今まで気がつかなかったけど、目につき辛い本棚の奥は植物の本でいっぱいだった。
雅が不在であるのを良いことに、私は何をやっているんだろう――そう思う自分がいるのに、知りたいという欲求は抑えられなくなっていた。
本棚の奥から、装丁が美しい年代物の本を引っ張り出す。
ページをめくれば、ヨーロッパの香料の歴史について書かれたもので、原文のままだった。
いつか雅に話せる言語は何かと尋ねたことがある。
雅が勉強している言語は、英語の他はヨーロッパ圏がほとんどだった。
就職に強いのは、どちらかと言えばアジア圏の言語だと思っていたから意外だったけど、日本語に翻訳されていない文献を読むために学んでいたのだとしたら納得できる。

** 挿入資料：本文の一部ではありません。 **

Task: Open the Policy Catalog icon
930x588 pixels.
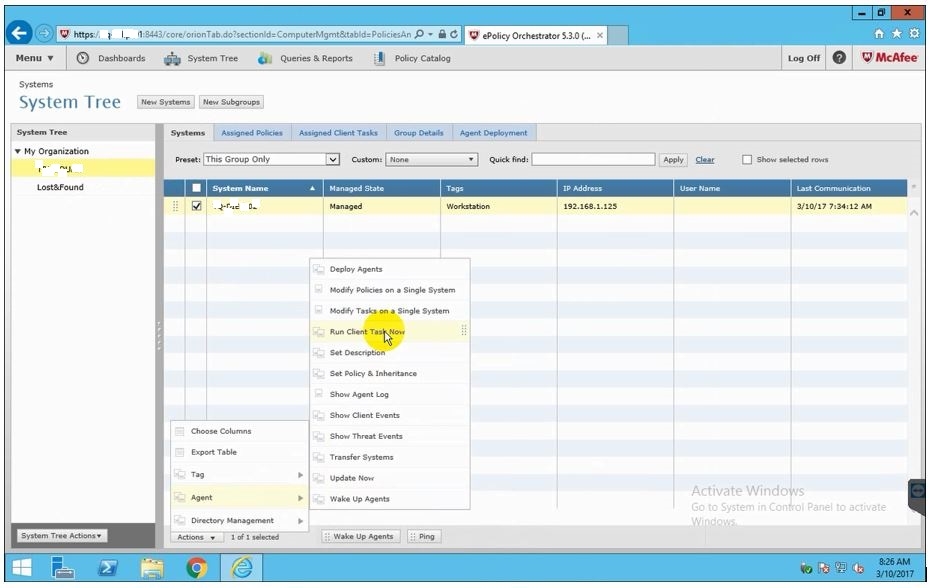Action: point(379,59)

雅が家族や将来について、私に多くを語りたがらなかった理由は、大体それで想像できてしまった。
お父さんに屈折した感情を抱いているのも……仕方がないのかもしれない。
「はぁ……」
そこまで考えてから、私はふたりに気付かれないように小さく溜息をついた。
気落ちしていた原因は寂しさだけではないのかもしれない。
雅の気持ちを考えると居た堪れなかった。
でも、いやいや。
だめだめ。今は。
せっかく誘ってくれたのにこんな鬱々していてはいけない。
気を取り直して、既に香水から勝負下着の話に移っている――何がどうしてこうなったんだろう――千夏と涼子の会話に入ろうとして、ポケットから伝わってきた振動に体が跳ねた。
いつもは鞄の奥に放り込んであるスマホを、ここ何日かは服のポケットに入れて持ち運んでいたのだ。
今までうんともすんとも言わなかったから、いざバイブが入るとびっくりしてしまう。
焦る気持ちを抑えてスマホを取り出せば、待ちわびていた雅からのメッセージが入っていた。
[俺の不在中に、誰が訪ねても応じないで。無視して]
え……?
「何々? 雅くんから連絡きたの?」
明るい声で千夏が話しかけてくるけど、期待には応えられそうもない。
用件だけの不穏な文面を見て、思わず眉間にしわが寄る。
即座に[どういうこと?]と返信しても既読が付くことはなかった。
なんだか胸騒ぎがして、私はお勘定を置いて立ち上がった。
「ご、ごめん。急用を思い出したから先に帰るね」
心配そうなふたりをよそに、私はファミレスを飛び出してアパートまで走った。
メッセージの文面から察すると、誰かが私と雅の住んでいるアパートにやってくる。
その人は……きっと雅が苦手としている人物で、私に会わせたくない人。
ファミレスからアパートまでの距離はそんなにない。
走ればすぐに帰れる。
帰れる、けど。
帰ってからどうすればいいんだろう。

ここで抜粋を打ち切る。